▸ Work to do
Return each line of the records below that contains the string "link". Letter case must match.

++++ Supplied material ++++

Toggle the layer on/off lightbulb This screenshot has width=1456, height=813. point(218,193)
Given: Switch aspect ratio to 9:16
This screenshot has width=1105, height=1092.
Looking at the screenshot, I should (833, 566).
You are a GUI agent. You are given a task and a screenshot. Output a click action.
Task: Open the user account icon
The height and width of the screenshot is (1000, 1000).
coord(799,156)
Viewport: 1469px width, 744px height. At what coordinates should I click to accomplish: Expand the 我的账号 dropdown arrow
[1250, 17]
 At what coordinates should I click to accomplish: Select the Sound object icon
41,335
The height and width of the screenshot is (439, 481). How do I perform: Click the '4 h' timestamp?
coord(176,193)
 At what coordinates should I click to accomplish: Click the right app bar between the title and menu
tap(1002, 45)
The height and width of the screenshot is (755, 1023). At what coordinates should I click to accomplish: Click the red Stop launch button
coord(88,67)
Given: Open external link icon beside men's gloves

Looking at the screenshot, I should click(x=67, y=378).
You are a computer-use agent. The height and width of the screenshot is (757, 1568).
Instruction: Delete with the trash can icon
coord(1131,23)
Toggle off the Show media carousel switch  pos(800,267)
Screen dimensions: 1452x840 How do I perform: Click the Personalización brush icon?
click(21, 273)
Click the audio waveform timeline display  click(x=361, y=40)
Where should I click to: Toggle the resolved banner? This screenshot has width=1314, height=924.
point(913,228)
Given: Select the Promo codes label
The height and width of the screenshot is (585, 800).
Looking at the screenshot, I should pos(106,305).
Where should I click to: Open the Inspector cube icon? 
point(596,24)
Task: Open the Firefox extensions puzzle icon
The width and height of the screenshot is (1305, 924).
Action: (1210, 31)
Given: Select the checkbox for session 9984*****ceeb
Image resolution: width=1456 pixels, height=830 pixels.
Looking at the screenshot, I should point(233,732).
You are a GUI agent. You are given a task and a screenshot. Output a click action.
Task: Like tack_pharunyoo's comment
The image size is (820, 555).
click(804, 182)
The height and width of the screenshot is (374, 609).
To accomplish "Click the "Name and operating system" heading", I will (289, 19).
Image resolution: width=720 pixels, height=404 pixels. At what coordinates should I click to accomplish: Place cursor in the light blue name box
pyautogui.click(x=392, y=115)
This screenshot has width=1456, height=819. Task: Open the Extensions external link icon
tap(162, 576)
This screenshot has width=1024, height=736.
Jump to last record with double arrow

++++

▸ Result below
Given: Open external link icon beside men's gloves
This screenshot has width=1456, height=819. Task: Open the Extensions external link icon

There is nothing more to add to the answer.